I am here because I am struggling with this problem: how to best fine-tune a pretrained language model such as BERT, BART, RoBERTA, and so on, but with architectural or data flow customization.
I would like to have your opinions if you have experience creating a kind discussion on that topic.
I try to better explain the problem. I have a pretrained model called BART that is a model for summarization (and text generation). I want to alter its inner structure in different ways to study its behavior:
- Transforming the data flow without changing the weights. Full match with the checkpoint. I guess the weights now should be fine-tuned to work with this new data flow. For example, I want the encoder to process more inputs before calling the decoder instead of calling it after each input.
- Adding new custom layers with new weights to train. For example, I want to add a linear projection (
nn.Linear()) after the encoder. In this case, I have a new matrix of fresh weights that needs to be trained from scratch.

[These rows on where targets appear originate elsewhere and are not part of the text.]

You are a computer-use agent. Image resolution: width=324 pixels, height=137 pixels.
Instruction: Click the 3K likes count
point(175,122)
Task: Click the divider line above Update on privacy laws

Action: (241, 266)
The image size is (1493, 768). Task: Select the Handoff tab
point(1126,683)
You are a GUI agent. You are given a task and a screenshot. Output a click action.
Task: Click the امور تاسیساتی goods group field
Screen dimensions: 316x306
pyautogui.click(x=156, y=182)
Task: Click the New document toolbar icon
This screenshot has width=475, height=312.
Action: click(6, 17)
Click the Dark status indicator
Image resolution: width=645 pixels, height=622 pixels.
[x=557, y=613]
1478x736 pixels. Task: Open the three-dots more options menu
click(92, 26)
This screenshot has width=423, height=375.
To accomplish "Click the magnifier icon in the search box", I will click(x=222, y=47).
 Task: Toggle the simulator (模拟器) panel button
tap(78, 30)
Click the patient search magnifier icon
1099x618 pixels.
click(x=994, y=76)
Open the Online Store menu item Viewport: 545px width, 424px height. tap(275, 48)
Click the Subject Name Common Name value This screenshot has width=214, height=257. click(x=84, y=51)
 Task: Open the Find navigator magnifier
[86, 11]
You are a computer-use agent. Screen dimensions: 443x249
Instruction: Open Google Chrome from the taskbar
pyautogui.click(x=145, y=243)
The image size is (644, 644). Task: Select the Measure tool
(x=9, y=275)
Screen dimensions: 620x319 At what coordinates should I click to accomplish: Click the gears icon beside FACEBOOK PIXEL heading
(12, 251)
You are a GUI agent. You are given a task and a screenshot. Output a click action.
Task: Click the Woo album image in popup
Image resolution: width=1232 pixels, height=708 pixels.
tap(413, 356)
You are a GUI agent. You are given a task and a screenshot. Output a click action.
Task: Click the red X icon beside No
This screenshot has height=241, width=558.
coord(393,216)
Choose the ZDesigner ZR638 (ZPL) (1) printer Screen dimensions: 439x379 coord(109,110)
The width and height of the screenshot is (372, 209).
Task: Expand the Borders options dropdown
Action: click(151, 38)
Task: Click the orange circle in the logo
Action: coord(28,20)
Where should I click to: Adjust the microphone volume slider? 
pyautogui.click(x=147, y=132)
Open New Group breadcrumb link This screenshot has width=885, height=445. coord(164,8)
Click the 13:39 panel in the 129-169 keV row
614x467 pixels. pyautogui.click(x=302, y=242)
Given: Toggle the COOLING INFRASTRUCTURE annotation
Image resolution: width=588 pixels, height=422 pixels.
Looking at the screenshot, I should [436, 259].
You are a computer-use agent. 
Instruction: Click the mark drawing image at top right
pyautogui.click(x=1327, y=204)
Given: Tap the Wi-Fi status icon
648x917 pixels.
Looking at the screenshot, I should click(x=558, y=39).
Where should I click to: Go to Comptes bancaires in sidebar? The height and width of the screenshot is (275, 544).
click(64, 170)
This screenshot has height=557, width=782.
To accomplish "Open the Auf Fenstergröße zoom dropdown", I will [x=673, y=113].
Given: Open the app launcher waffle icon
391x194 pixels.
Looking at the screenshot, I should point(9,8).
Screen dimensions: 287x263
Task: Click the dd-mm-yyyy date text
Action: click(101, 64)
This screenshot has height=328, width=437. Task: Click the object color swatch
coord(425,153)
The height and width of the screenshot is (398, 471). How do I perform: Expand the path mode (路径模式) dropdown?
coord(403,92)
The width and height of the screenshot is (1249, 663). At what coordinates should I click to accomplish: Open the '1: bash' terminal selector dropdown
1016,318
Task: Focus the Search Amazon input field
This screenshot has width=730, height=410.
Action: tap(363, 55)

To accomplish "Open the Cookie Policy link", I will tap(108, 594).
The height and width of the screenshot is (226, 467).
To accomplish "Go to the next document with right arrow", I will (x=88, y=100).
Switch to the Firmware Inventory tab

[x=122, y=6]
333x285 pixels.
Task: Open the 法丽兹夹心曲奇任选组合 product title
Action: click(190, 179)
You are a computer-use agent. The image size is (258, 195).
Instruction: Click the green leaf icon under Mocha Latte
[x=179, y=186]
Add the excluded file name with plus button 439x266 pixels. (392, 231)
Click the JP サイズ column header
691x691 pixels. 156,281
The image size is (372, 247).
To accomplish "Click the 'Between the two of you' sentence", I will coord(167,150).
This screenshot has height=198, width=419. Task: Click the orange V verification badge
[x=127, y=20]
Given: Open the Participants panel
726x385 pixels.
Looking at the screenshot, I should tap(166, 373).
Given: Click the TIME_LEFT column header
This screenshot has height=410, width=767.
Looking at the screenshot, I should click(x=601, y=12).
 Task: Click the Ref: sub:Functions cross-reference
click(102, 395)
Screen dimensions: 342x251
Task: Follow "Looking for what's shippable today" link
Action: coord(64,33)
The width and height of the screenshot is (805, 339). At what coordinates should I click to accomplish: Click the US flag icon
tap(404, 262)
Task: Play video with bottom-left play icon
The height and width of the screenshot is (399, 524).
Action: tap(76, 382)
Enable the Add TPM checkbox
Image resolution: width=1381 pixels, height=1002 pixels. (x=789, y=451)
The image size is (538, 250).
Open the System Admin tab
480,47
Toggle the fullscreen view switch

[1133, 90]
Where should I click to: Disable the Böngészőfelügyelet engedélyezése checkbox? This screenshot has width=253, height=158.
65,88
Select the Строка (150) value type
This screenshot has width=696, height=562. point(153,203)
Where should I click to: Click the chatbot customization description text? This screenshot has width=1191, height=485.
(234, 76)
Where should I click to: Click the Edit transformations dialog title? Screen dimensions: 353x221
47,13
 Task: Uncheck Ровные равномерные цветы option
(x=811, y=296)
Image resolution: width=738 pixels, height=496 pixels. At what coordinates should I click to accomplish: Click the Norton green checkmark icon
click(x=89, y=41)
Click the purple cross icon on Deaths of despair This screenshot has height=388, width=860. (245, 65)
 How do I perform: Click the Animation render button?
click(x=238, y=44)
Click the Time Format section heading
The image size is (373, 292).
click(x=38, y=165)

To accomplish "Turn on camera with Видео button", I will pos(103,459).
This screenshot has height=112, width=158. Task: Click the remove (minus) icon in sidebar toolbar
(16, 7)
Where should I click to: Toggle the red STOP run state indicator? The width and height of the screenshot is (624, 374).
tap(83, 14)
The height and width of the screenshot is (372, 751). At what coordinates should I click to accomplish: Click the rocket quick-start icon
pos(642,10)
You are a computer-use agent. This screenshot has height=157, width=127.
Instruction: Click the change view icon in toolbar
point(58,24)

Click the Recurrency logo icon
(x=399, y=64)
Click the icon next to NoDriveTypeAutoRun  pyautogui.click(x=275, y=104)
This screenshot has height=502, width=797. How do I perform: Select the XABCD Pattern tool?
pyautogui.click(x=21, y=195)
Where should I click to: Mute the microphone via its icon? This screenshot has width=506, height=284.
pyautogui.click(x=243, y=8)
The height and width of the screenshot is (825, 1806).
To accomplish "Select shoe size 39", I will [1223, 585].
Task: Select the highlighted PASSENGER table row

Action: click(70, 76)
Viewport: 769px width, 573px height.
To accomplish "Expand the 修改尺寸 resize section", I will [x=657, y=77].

- Finally, I can alter data flow and add new custom layers at the same time.
In all of these scenarios, I need an efficient strategy to fine-tune the model. If the learning rate is too high or small model does not converge.
I thought it could be useful to use a different learning rate for the custom layer, maybe a different scheduler, or just freeze some layers. The possibilities are almost infinite.
Do you have any experience to share on these topics? It could be helpful for me and everyone in this community
Thank you. Have a nice day